VIERTAKTER EINSPRITZER

■ Memoiren eines Strichers aus besserem Hause

Nachts bei Bilka um die Ecke: Tunnelbogen, Seitenstraße. Hauptsache ohne Lust, aber mit gutem Grund. „Schwul?“, fragt der eine, lehnt sich in die Mauernische und zieht an der Zigarette. „Scheiß Bahnhof“, sagt der andere und „zuhause...“ und „Freundin...“ und „eben alles Scheiße“. „Klar, Scheiße!“ sagt der erste, läßt seine Kippe fallen und „ist ja auch egal“. Weiter unten steht wieder der blonde Germanistikstudent und wartet immer noch auf Thomas Mann. Der ist auch nicht schwul, aber für die Literatur macht der alles. Auch mal umsonst.
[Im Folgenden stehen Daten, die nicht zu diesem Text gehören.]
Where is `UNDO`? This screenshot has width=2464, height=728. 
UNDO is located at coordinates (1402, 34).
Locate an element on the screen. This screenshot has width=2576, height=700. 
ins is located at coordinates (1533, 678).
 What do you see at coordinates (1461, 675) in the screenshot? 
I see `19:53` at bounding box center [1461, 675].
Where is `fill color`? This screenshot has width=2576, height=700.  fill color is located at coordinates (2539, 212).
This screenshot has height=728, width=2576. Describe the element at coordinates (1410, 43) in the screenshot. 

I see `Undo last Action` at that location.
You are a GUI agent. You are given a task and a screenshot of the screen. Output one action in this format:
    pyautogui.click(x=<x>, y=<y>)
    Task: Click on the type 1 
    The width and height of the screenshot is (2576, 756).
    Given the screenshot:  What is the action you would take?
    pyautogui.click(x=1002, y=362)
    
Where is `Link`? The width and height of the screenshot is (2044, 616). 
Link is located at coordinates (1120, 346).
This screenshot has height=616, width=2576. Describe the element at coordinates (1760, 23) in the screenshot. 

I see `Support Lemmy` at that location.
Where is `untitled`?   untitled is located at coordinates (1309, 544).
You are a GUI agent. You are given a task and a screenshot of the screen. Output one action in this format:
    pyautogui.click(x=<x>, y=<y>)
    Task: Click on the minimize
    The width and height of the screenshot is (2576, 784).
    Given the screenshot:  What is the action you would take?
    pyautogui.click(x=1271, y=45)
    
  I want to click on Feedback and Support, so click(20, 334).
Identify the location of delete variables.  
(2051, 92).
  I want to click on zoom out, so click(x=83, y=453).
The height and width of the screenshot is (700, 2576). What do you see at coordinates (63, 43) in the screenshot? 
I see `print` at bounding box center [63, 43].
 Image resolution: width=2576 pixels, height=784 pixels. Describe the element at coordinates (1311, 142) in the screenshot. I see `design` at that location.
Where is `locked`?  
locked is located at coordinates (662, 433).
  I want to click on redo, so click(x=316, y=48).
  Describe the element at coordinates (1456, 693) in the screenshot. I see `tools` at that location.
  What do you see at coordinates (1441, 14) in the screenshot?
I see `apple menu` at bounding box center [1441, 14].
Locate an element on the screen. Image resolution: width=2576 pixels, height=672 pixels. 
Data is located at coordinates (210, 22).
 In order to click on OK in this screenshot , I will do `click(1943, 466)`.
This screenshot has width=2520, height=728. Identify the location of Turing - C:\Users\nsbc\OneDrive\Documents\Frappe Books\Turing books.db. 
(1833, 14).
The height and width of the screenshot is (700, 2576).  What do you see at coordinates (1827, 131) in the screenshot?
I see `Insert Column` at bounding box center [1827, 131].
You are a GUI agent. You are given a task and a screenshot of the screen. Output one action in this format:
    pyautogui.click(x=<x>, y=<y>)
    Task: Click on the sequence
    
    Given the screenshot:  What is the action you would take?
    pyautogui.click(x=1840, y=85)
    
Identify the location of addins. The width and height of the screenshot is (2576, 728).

Gleisarkadien. Zwei Scheinwerfer quälen sich langsam um die Ecke, der Fahrer stiert abwesend in die Tiefe der Sackgasse. Eine imaginäre Ampel schaltet auf Rot, der Wagen hält und die Beifahrertür wird einen Spalt geöffnet, ein Hund springt raus und pißt brav gegen die backsteinernen Vorwände. Zeit genug für ein paar unverbindliche Worte. „Was machst du denn so alles“, fragt der Fahrer und starrt weiter geradeaus. Jetzt alles sagen, denkt der eine, alles ist alles und nichts, sagt „Alles“ und steigt ein. „Alles Schonbezüge“, sagt der Fahrer und deutet nach hinten zum Rücksitz, „den ganzen Tag Schonbezüge verkauft. Echt Fell. Nicht billig.“ „Zwanzig Mark“, sagt der eine, und ein paar hundert Meter weiter auf dem Parkplatz spritzt der Vertreter sein Nyltesthemd voll und denkt dabei hemmungslos an alles. Schonbezüge denkt der eine, während er sich die Hand abwischt, echt Fell. Er steckt den Fünfzigmarkschein weg. Dreißig Mark mehr, als Schweigegeld für den kleinen Schwanz. „Neunzig PS“, sagt der Fahrer und gibt zur Entschuldigung Gas, „Viertakter Einspritzer. Ich fahr dich noch zurück, ich muß ja auch meinen Hund wieder abholen.“ „Der Hund“, sagt der eine verständnisvoll, „klar, der Hund.“

Der andere ist jetzt nicht mehr da, wahrscheinlich doch „zuhause“ oder „Freundin“, wenn er Glück gehabt hat auch „eben alles Scheiße“. Dafür macht jetzt ein Abstauber auf Streetworker, hat was zu Essen zu Hause und ein Bett frei. Scheißkalt eben. Sein Alibipinscher zerrt an der Leine. 'N Kick wär auch noch drin. Astreiner Stoff direkt vom Sozialarbeiter, reicht grad für zwei. „Ich steh nich auf Nadel“, sagt der eine, „wieso bis'n dann hier?“ Der eine weiß auch nicht richtig, „bist wohl schwul, wa?!“ „Nee“, sagt der eine, „zuhause...“ und „Freundin...“ und „eben alles Scheiße“. „Scheiße!“, schreit es hinten an der Ecke, der Student springt aus einem Ascona, tritt gegen die Kotflügel und brüllt was von Orgasmus zum Subkriptionspreis, von Gratiswichser und Konsalikschwein. Und dann kommt auch der andere wieder angeschlendert, hat in einer halben Stunde dreihundert Eier gemacht, sagt er, kommt bloß zurück, weil er den Schlüssel vergessen hat, „mein Alter schlägt mich tot, wenn ich jetzt noch klingel‘. Scheiß zuhause...“ Das war das letzte Mal. Ab morgen machen alle was ganz anderes: mit der Freundin ins Linientreu gehen, im Delphi Visconti gucken, und der Vertreter wirft Judy Winter Blumen auf die Bühne des Renaissance-Theaters. Is ja alles bloß um die Ecke.